Residents of Siskiyou’s Butte Valley face a problem that seems to be peculiar to Siskiyou County. Believe it or not they have too many elk. The elk are eating and/or destroying their hay crops but there isn’t much that can be done about it. In some cases, farmers are unable to get a second or third cutting completed. Overnight, the elk get into the bailed hay and then “mark”’ what they don’t eat to such an extent cattle and horses won’t eat it. Fish and Game is reluctant to issue more tags. That might not meet the approval of the Humane Society of the United States anyway.

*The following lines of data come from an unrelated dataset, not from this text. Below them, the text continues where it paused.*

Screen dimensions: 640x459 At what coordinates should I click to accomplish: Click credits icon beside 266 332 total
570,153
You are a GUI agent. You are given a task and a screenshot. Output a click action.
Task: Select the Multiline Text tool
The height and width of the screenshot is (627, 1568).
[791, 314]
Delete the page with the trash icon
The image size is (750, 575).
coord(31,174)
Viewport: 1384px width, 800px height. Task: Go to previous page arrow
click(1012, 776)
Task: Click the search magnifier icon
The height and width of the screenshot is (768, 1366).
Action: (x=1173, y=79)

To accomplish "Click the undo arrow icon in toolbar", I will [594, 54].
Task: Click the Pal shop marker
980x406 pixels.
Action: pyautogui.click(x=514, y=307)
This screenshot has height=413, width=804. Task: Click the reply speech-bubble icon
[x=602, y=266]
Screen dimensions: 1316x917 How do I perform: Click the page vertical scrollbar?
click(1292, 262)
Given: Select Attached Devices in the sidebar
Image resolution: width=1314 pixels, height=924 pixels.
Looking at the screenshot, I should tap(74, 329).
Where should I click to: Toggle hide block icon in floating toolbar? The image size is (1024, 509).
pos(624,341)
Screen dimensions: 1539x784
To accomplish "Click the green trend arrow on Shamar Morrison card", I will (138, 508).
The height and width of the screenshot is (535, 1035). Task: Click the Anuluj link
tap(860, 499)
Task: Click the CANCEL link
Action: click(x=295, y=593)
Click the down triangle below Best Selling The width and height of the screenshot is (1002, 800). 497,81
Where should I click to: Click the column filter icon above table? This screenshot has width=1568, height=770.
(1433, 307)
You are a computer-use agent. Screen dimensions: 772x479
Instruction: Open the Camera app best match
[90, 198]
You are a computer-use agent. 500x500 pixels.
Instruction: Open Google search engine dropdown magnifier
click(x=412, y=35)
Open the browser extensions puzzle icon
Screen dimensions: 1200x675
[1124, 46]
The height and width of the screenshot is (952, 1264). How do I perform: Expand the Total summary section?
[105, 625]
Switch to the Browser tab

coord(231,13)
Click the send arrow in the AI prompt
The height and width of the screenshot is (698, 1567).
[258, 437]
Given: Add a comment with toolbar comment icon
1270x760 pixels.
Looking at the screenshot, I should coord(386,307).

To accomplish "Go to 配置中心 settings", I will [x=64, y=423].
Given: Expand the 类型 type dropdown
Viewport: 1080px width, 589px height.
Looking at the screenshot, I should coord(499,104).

What can a farmer do about this? Not much. Of course, the re-introduction of wolves, which has the full support of the DFG, might solve that problem eventually but the region already has the most efficient elk-killing machine ever designed – the mountain lion. But you can’t hunt cougar by law except when they’ve attacked livestock, and then professional exterminators are brought in by the DFG to do the job.

The above plus attempts to “save” coho salmon that were never abundant in the Mediterranean climate of the Shasta and Scott River valleys are modern-day siege techniques. Keep that in mind when paying your $150 fire-fee bill. They’re coming for you, too.